Why should things cost more on the mainland?

PUBLISHED : Monday, 06 December, 2010, 12:00am
UPDATED : Monday, 06 December, 2010, 12:00am

As the founder of Lenovo, the mainland's largest computer maker, Liu Chuanzhi is one of China's most admired and influential business leaders. Millions of mainlanders snap to attention whenever he dispenses his down-to-earth wisdom.

So last week, when he took a dig apparently aimed at the mainland customs department's unpopular directive to impose hefty duties on inbound travellers carrying iPhones or iPads, it further inflamed the already boisterous debate.

'The perfectly good, ordinary people have to pay customs duties on items worth only a few thousand yuan. Why go after such petty cash?' he said. 'Normally we should write a letter to the government, and I think I should write one myself. Since we have such large foreign exchange reserves, wouldn't it be a good thing if we spent some, which would help lessen the pressure on the yuan?'

Liu made those comments to reporters in Wuhan last Tuesday, when he also urged the government to boost imports and stimulate domestic consumption. Since then, many internet users and businessmen, including Soho chairman Pan Shiyi , have taken up Liu's call.

It is unclear whether Liu has sent the letter, but let's hope the central government has heeded his call.

Indeed, ever since the South China Morning Post was among the first overseas media publications to break the news report in late October, customs' controversial decision to tax individual users of iPhones and iPads has been a focus of rising criticism.

The crackdown has come as more and more mainlanders fly to London, Singapore or New York to shop for the latest electronic gadgets, cosmetics and other fashion items. People in Shenzhen and elsewhere in Guangdong head across the border to buy even their groceries and daily necessities in Hong Kong.

Every foreign consumer product, from iPads to Levi's jeans to Clarks shoes to Dove shampoos, seems to be much cheaper outside the mainland - by 30 to 60 per cent. The irony is that almost all brands coveted by mainlanders carry 'made in China' tags.

Instead of having customs tax individuals who bring in those products for personal use, mainland leaders should instead ask themselves this question: 'Why cannot those products be cheaper on the mainland?'

Finding effective solutions to this issue could greatly help the central government's drive to boost domestic consumption as part of its efforts to rebalance the economy.
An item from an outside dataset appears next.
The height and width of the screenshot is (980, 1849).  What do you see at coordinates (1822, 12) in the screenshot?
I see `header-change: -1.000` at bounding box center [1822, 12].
It would greatly relieve international pressure on the yuan and the trade surplus, since it would stimulate a great increase of imports.
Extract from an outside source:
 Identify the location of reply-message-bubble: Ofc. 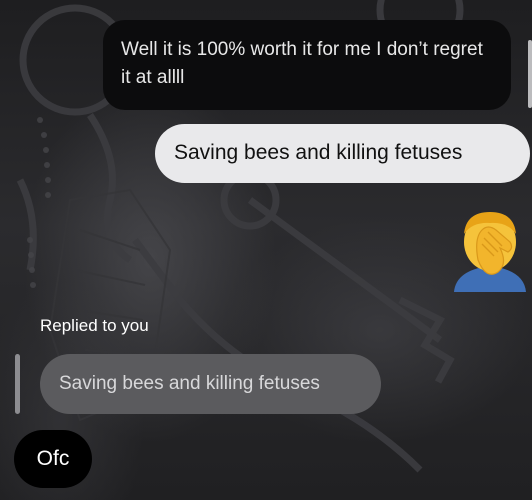
(53, 459).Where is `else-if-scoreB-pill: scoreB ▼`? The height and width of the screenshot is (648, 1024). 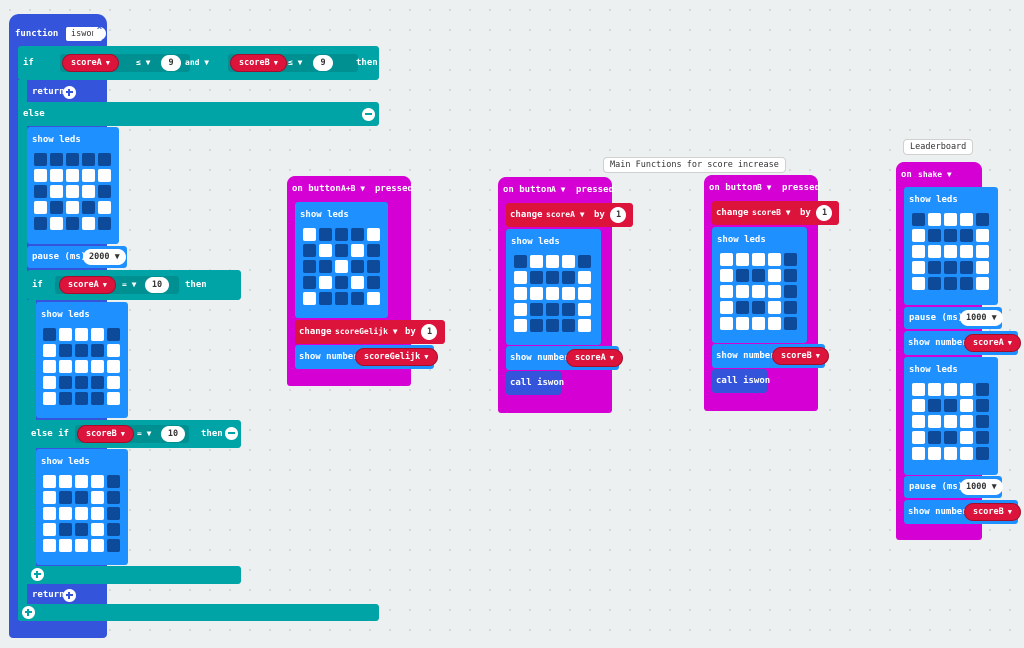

Much has been written about Beijing's difficulties in boosting domestic consumption. Both domestic and overseas economists argue that many ordinary mainlanders are reluctant to spend because of the inadequate social network covering education, medical care, housing and pensions.

That may be true theoretically, but it can not explain why every mainlander, rich or poor, becomes a big spender when overseas. Chinese millionaires stay in the Shangri-la or Marriott hotels and splash out on Louis Vuitton bags and Cartier watches.
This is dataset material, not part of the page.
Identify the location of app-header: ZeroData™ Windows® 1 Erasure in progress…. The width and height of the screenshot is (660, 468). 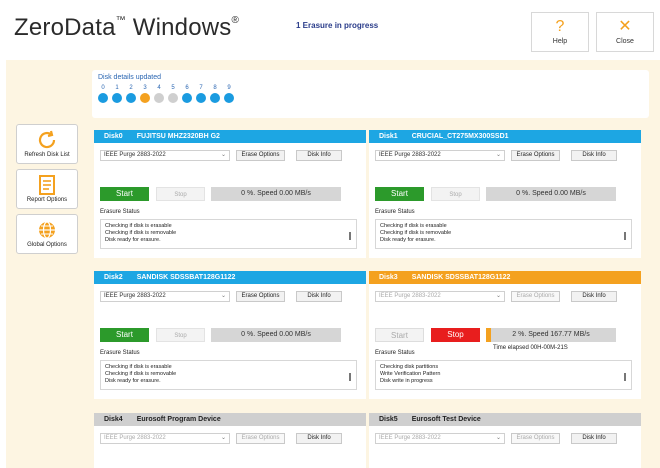
(330, 27).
But most mainlanders stay in tiny hotel rooms in Wan Chai or Yau Ma Tei, eat instant noodles all day - but spend tens of thousands of Hong Kong dollars on jewellery, clothing and electronic gadgets for themselves and the folks back home.

Their big spending is hardly impulsive. They are fully prepared, having dipped into their savings for the trips.

Here, the first lesson for the central government is that it must streamline its tax regime, particularly the value-added tax, consumption tax and business tax, which have made imported products prohibitively expensive.

It is ridiculous to think that the mainland imposes a 30 per cent luxury tax on cosmetics, whether domestically manufactured or imported. The tax was first introduced in 1994, when cosmetics were considered a luxury.

Second, the mainland can certainly do something to streamline the multilayered distribution systems, which are largely controlled by the state-owned companies and which have greatly inflated the cost of imported consumer goods.

The central government has blamed hot money for spikes in the prices of agricultural products, but in fact various government departments should take the major share of the blame.

Before a domestically manufactured or imported product reaches the end users, its price absorbs not only unreasonable taxes but also very high distribution and transport costs - including toll fees and various administrative charges.